Problem statement:
Return every record below exactly as given.

Stored data entries:
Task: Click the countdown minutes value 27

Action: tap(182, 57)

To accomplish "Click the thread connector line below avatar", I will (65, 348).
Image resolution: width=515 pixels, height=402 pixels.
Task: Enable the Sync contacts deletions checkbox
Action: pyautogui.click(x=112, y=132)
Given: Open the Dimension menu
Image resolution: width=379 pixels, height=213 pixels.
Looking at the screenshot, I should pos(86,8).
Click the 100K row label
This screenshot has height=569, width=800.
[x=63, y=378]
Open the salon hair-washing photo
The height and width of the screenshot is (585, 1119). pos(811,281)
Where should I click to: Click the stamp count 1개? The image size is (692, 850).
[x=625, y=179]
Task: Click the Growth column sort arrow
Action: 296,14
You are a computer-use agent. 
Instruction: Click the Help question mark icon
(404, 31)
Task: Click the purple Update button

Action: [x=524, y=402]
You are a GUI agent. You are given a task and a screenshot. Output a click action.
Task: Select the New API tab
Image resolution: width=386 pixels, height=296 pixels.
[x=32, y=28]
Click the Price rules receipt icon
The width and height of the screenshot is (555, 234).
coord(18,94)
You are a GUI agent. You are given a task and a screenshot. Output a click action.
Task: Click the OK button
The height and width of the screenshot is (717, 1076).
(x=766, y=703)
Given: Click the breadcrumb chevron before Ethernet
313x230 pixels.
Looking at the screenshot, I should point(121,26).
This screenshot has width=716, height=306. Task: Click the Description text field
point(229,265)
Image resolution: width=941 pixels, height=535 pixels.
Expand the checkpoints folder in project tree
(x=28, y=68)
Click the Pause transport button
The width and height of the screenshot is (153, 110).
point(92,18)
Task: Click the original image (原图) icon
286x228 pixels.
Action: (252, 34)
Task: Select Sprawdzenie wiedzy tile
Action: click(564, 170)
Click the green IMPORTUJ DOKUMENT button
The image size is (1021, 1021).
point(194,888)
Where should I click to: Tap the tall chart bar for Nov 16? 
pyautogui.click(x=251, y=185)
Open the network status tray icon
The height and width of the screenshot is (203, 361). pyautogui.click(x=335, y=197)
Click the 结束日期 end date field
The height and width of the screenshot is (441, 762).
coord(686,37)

Reply:
Task: Click the countdown minutes value 27

Action: tap(182, 57)

To accomplish "Click the thread connector line below avatar", I will (65, 348).
Image resolution: width=515 pixels, height=402 pixels.
Task: Enable the Sync contacts deletions checkbox
Action: pyautogui.click(x=112, y=132)
Given: Open the Dimension menu
Image resolution: width=379 pixels, height=213 pixels.
Looking at the screenshot, I should pos(86,8).
Click the 100K row label
This screenshot has height=569, width=800.
[x=63, y=378]
Open the salon hair-washing photo
The height and width of the screenshot is (585, 1119). pos(811,281)
Where should I click to: Click the stamp count 1개? The image size is (692, 850).
[x=625, y=179]
Task: Click the Growth column sort arrow
Action: 296,14
You are a computer-use agent. 
Instruction: Click the Help question mark icon
(404, 31)
Task: Click the purple Update button

Action: [x=524, y=402]
You are a GUI agent. You are given a task and a screenshot. Output a click action.
Task: Select the New API tab
Image resolution: width=386 pixels, height=296 pixels.
[x=32, y=28]
Click the Price rules receipt icon
The width and height of the screenshot is (555, 234).
coord(18,94)
You are a GUI agent. You are given a task and a screenshot. Output a click action.
Task: Click the OK button
The height and width of the screenshot is (717, 1076).
(x=766, y=703)
Given: Click the breadcrumb chevron before Ethernet
313x230 pixels.
Looking at the screenshot, I should point(121,26).
This screenshot has width=716, height=306. Task: Click the Description text field
point(229,265)
Image resolution: width=941 pixels, height=535 pixels.
Expand the checkpoints folder in project tree
(x=28, y=68)
Click the Pause transport button
The width and height of the screenshot is (153, 110).
point(92,18)
Task: Click the original image (原图) icon
286x228 pixels.
Action: (252, 34)
Task: Select Sprawdzenie wiedzy tile
Action: click(564, 170)
Click the green IMPORTUJ DOKUMENT button
The image size is (1021, 1021).
point(194,888)
Where should I click to: Tap the tall chart bar for Nov 16? 
pyautogui.click(x=251, y=185)
Open the network status tray icon
The height and width of the screenshot is (203, 361). pyautogui.click(x=335, y=197)
Click the 结束日期 end date field
The height and width of the screenshot is (441, 762).
coord(686,37)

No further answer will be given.